Gedenken an NS-Patientenmorde an historischem Ort

Gedenken an NS-Patientenmorde an historischem Ort
«Aktion T4» startete kurz nach Überfall auf Polen im Oktober 1939
Die Tötung von psychisch Kranken und sozial Auffälligen durch die Nazis war in Deutschland lange kein Thema. Erst seit fünf Jahren gibt es einen Gedenkort für die Opfer.

Berlin (epd). Mit Gedenkveranstaltungen ist am Freitag in Berlin an die europaweit rund 300.000 Opfer der nationalsozialistischen Patientenmorde erinnert worden. Anlass war der Beginn des sogenannten Euthanasie-Programms der Nazis vor rund 80 Jahren.

Der Behindertenbeauftragte der Bundesregierung, Jürgen Dusel, sprach in der Berliner Philharmonie von einem Menschheitsverbrechen, das nicht vergessen werde dürfe. Er forderte dazu auf, nicht wegzuschauen, wenn heute Bevölkerungsgruppen verächtlicht gemacht und an den Rand gedrängt werden. Demokratie brauche Inklusion, betonte der Behindertenbeauftragte.

Der Gedenk- und Informationsort für die ermordeten Patienten aus Heil- und Pflegeanstalten neben der Philharmonie besteht seit nunmehr fünf Jahren. Die Planungs- und Verwaltungszentrale des sogenannten Euthanasie-Programms befand sich ab April 1940 in der Tiergartenstraße 4, wo heute die Philharmonie steht. Nach dem Standort wurde das Programm "Aktion T4" genannt. Dort organisierten Ärzte und Verwaltungspersonal die Erfassung der Patienten sowie deren Transport in sechs eigens dafür hergerichteten Anstalten im Deutschen Reich.

Berlins Kultursenator Klaus Lederer (Linke) erinnerte in der Philharmonie daran, dass das "Euthanasie"-Programm das erste systematische Massenverbrechen des NS-Regimes war: "Hier haben die Nazis ausgetestet, wie weit sie gehen können." Lederer betonte, die Verantwortung für diese Verbrechen bedeute heute eine Verpflichtung, "jedwede Ausgrenzung vermeintlich Anderer - auch die verbale - zu bekämpfen". Allein aus der Heil- und Pflegeanstalt in Berlin-Buch seien die 2.800 Insassen größtenteils in den Gaskammern der Anstalten in Brandenburg an der Havel und in Bernburg ermordet worden.

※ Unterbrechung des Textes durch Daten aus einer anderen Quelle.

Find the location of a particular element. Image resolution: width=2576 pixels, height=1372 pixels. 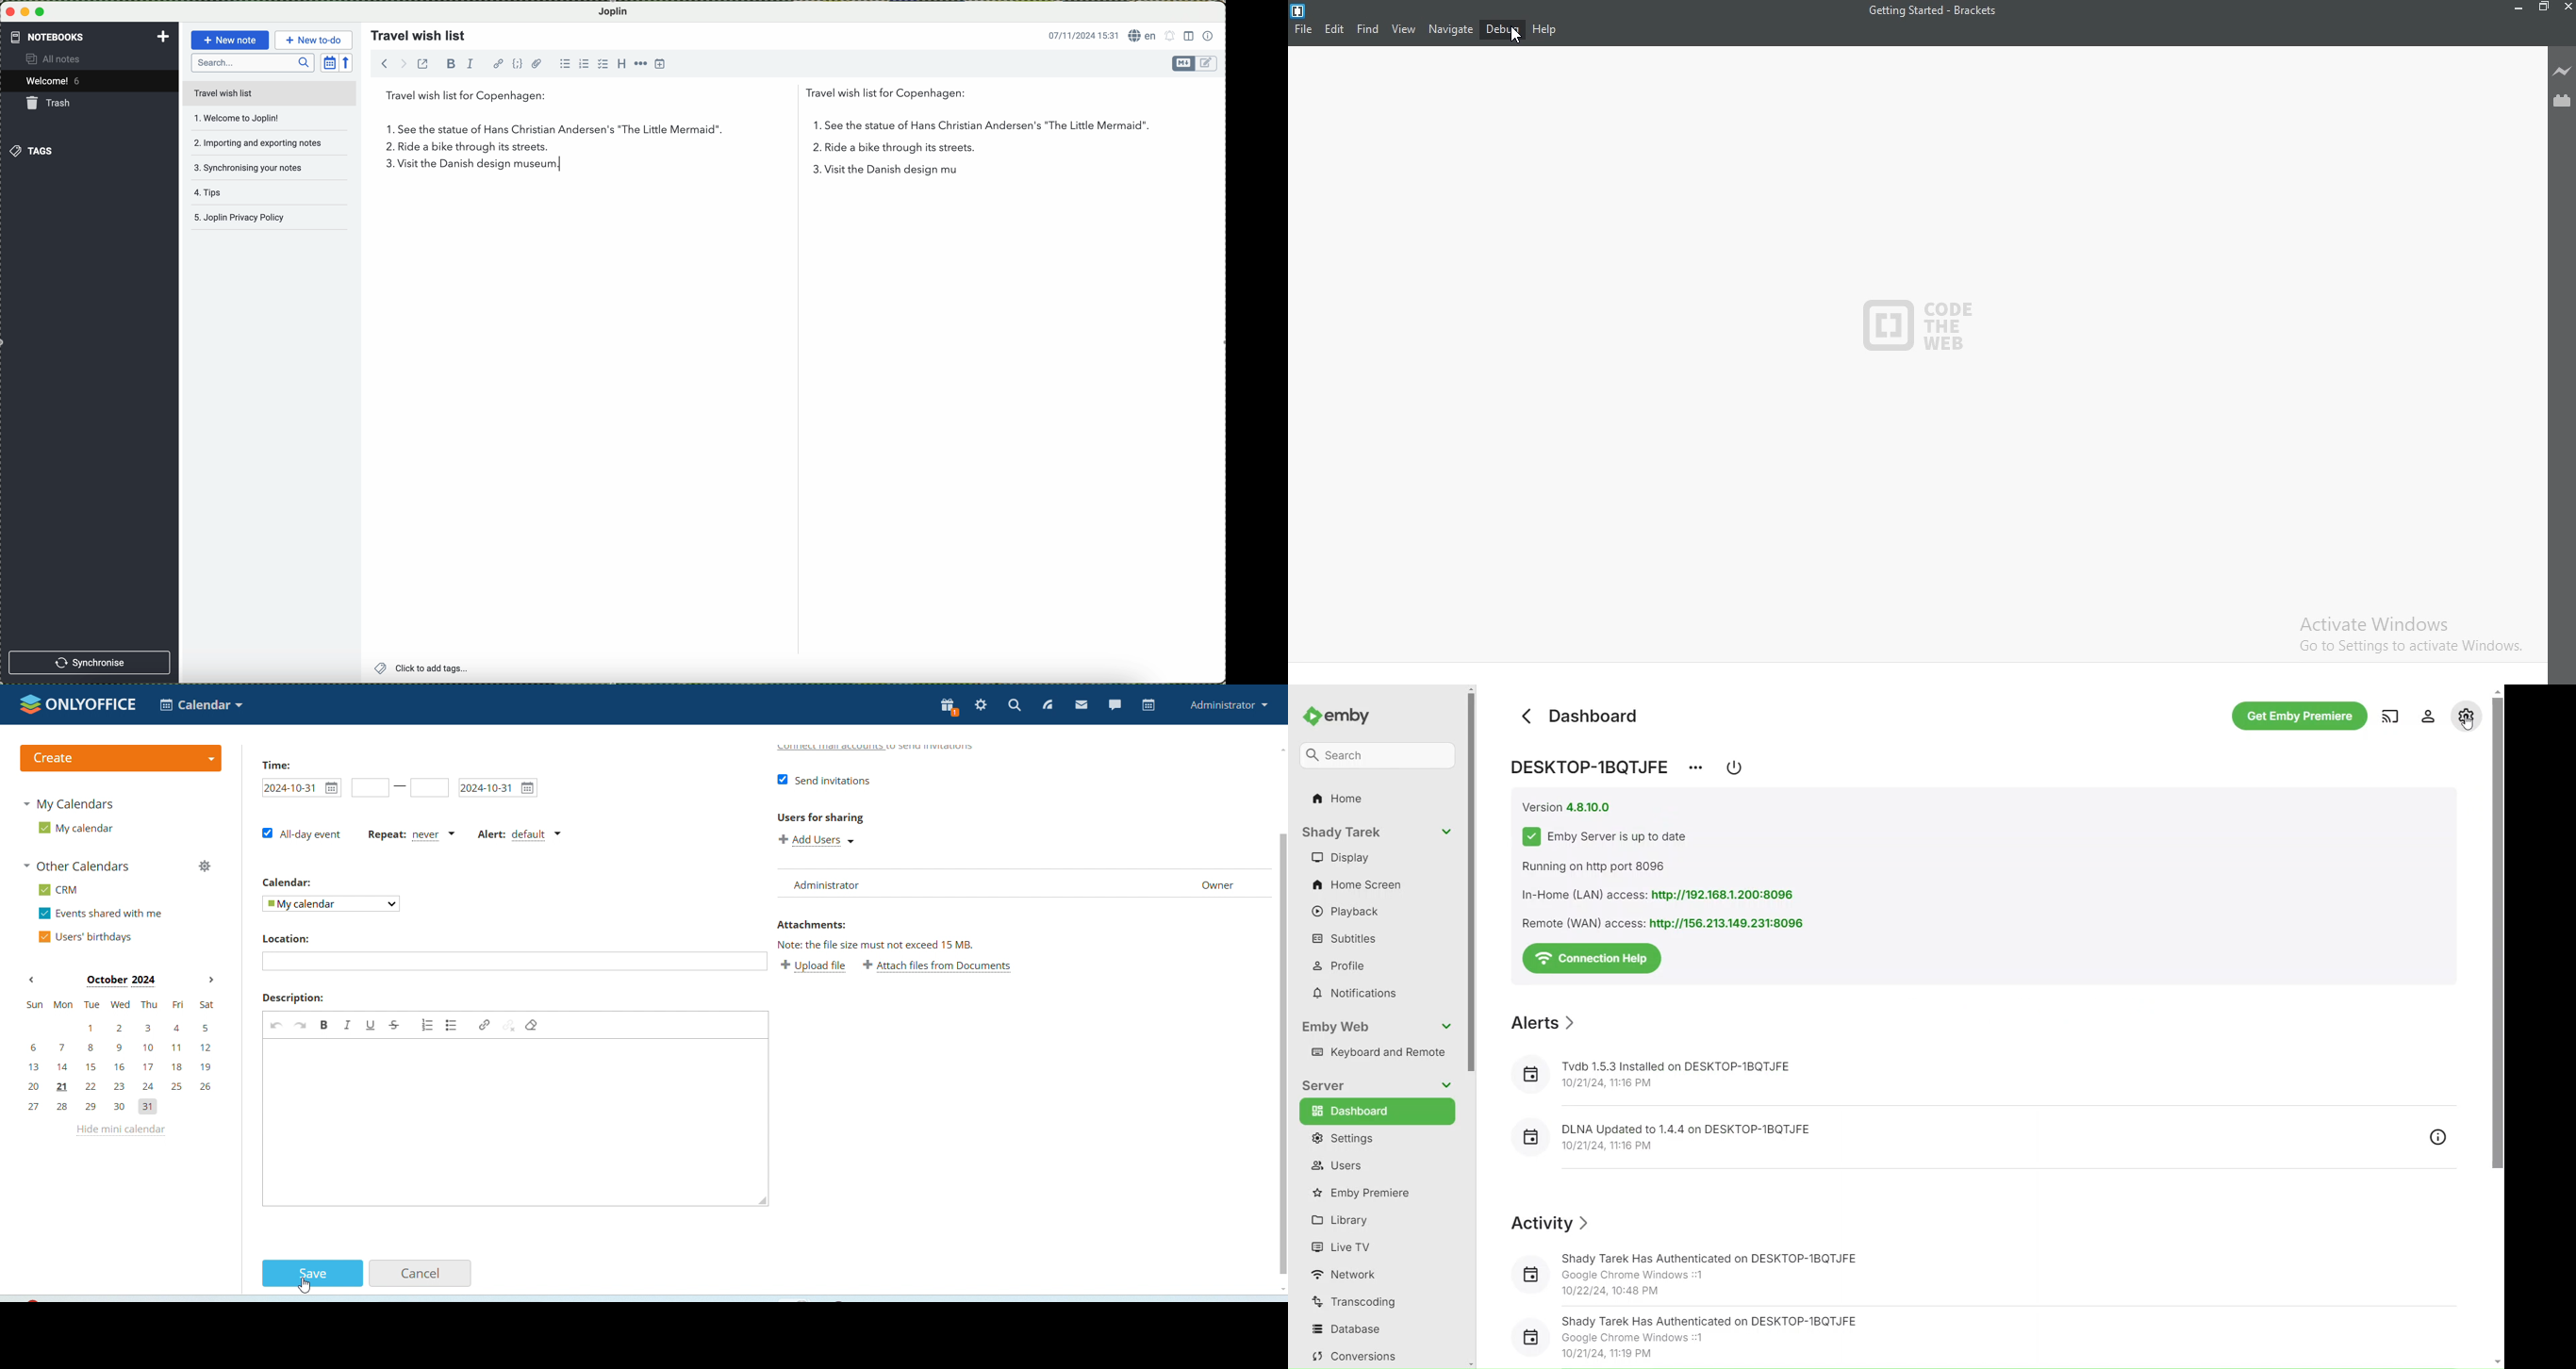

italic is located at coordinates (473, 65).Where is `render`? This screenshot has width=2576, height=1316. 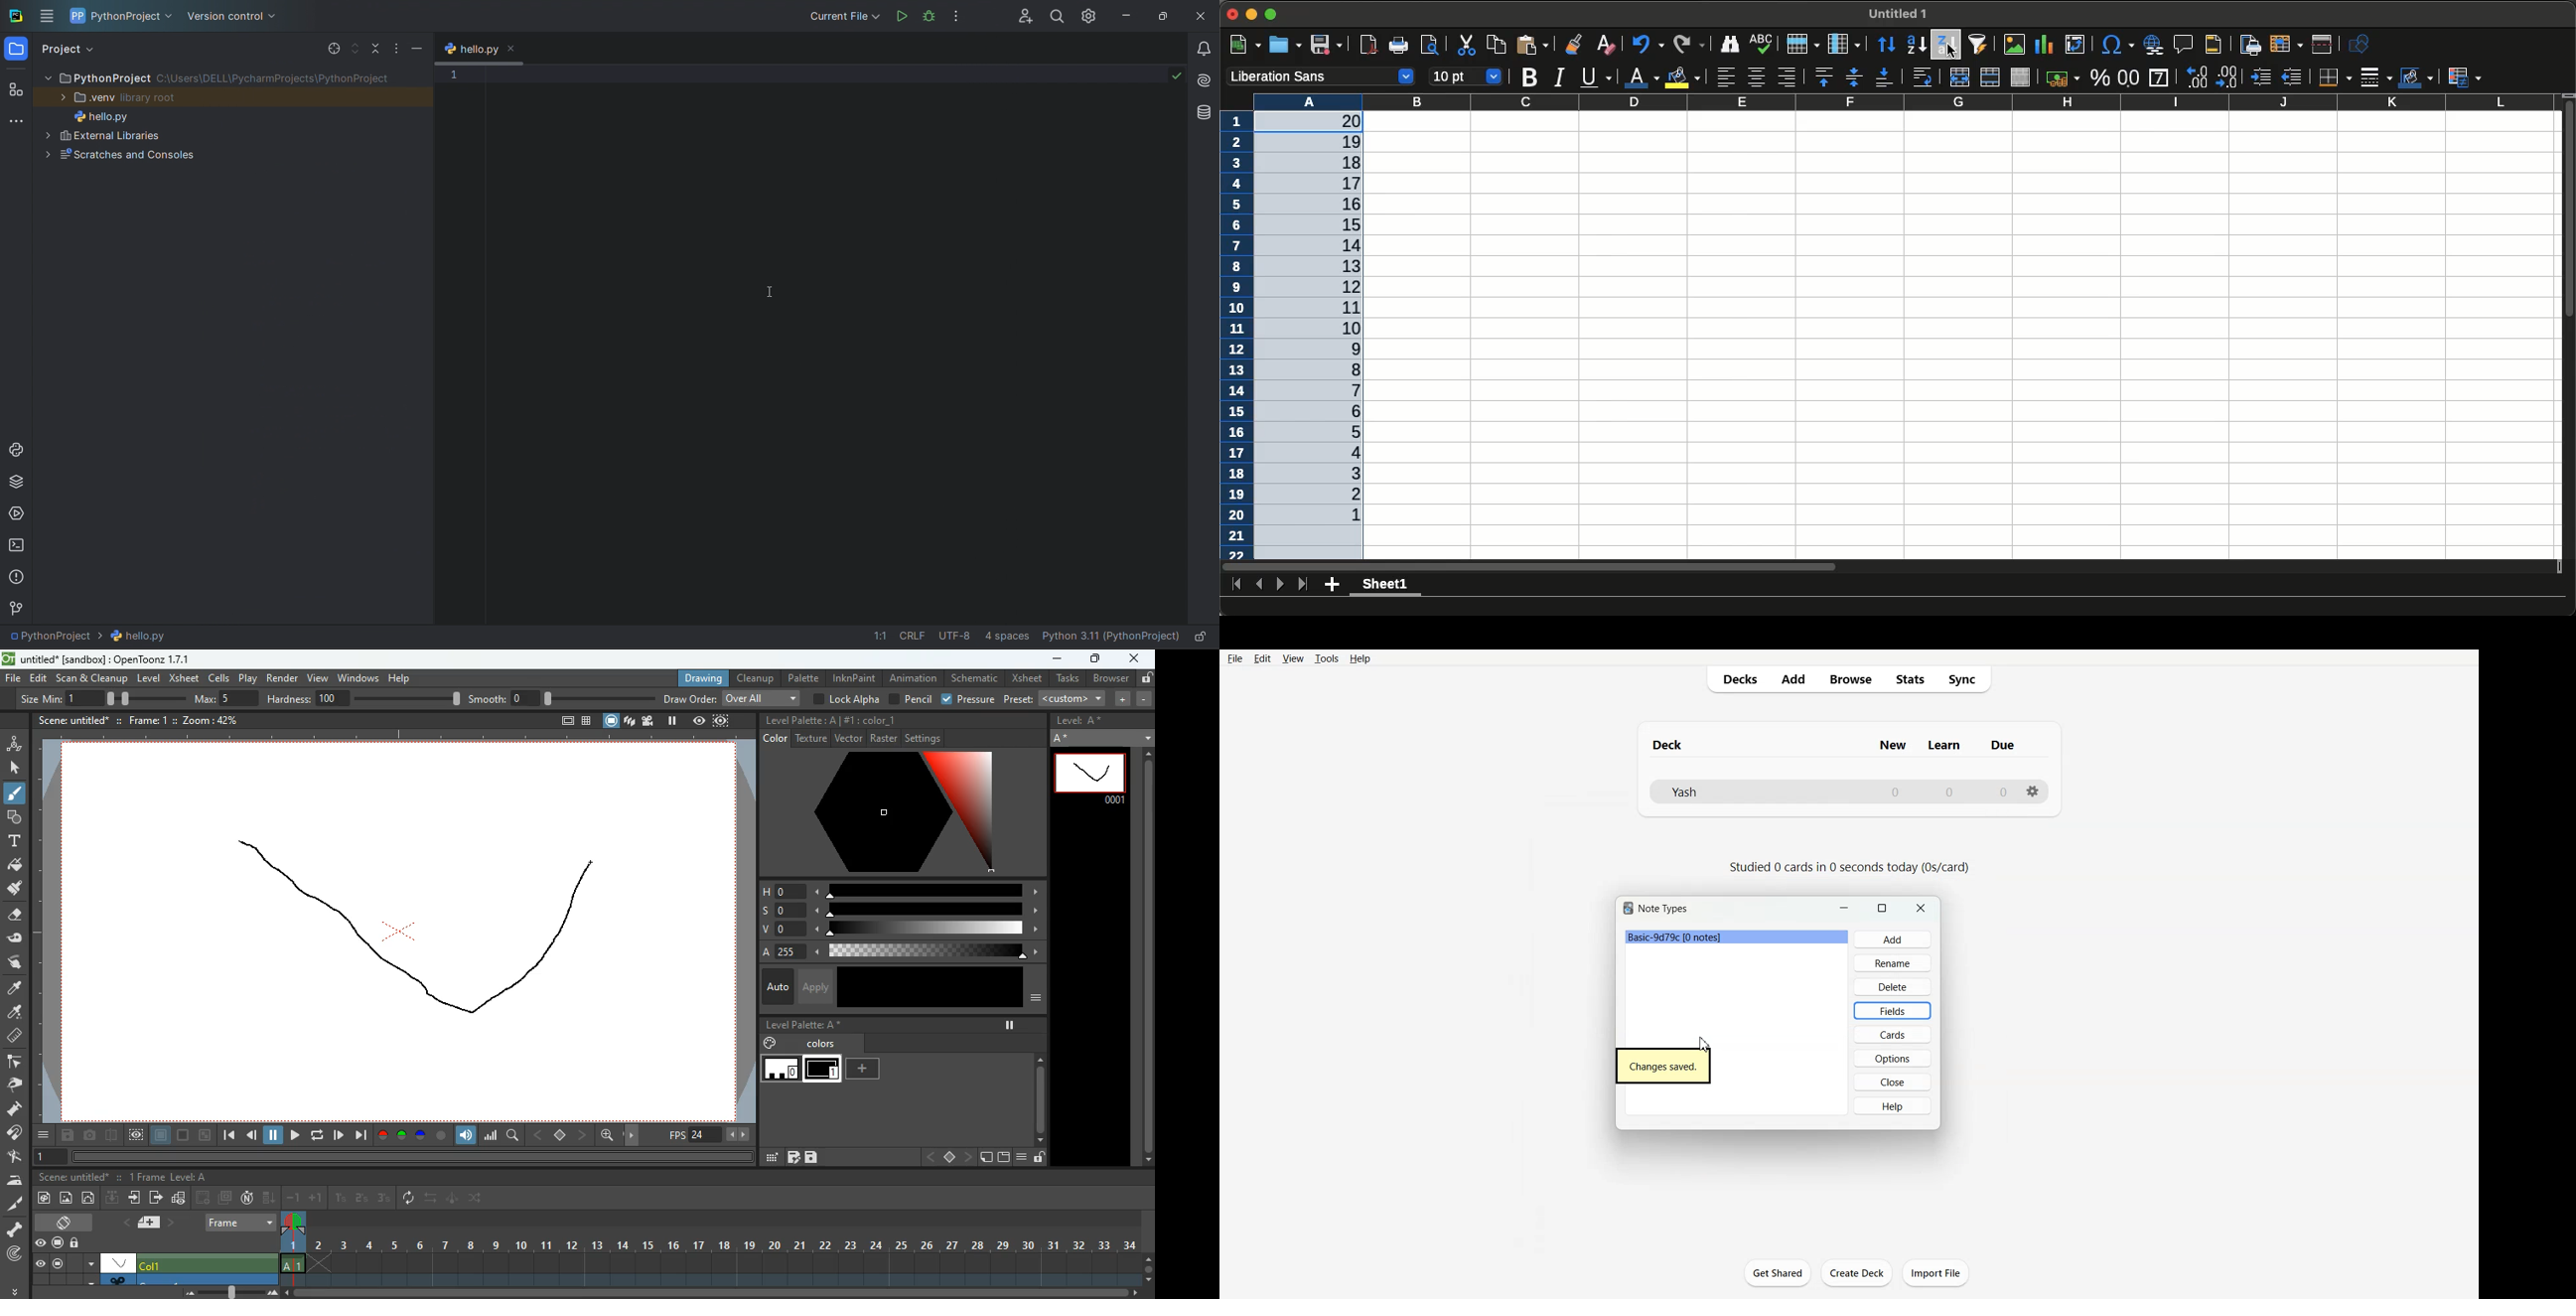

Der offizielle Beginn der Ermordung von Menschen mit körperlichen, geistigen und seelischen Behinderungen begann Mitte Oktober 1939 in Polen. Die zu dieser Zeit von Adolf Hitler erlassene Anordnung zur Ausrottung sogenannten lebensunwerten Lebens wurde den Angaben zufolge aber von den Nazis auf den 1. September 1939 zurückdatiert.

Auf dem Boden des Deutschen Reiches wurden bis zum offiziellen Ende der "Aktion T4" 1941 mehr als 70.000 Menschen in den sechs Anstalten vor allem mit Gas umgebracht, heißt es bei der Stiftung Denkmal für die ermordeten Juden Europas.

Bis zum Ende des Zweiten Weltkrieges im Mai 1945 stieg die Zahl der getöteten Patienten im Deutschen Reich auf rund 220.000. Die meisten verhungerten langsam auf Grund einer bewusst verabreichten Mangelernährung, wurden durch Medikamente getötet oder erschossen. Die Forschung geht derzeit von insgesamt rund 300.000 Opfern in Europa aus. Allerdings liegen verlässliche Zahlen insbesondere für Osteuropa noch nicht vor.

Bei einem Gedenkgottesdienst in der St. Matthäus-Kirche gegenüber der Philharmonie erinnerten am Freitag Christen und Juden an den 80. Jahrestag des Beginns der "Aktion T4". Der evangelische Bischof Markus Dröge erklärte: "Fassungslos stehen wir vor den Gräueln, die Menschen an Menschen verübt haben." Dabei erinnerte er daran, dass auch Christen an der Ermordung von Patienten beteiligt waren. Weiter sprach sich Dröge für eine "gleichberechtigte Teilhabe" aller Menschen mit und ohne Behinderung an der Gesellschaft aus. An dem Gedenken nahmen auch Rabbiner Andreas Nachama teil.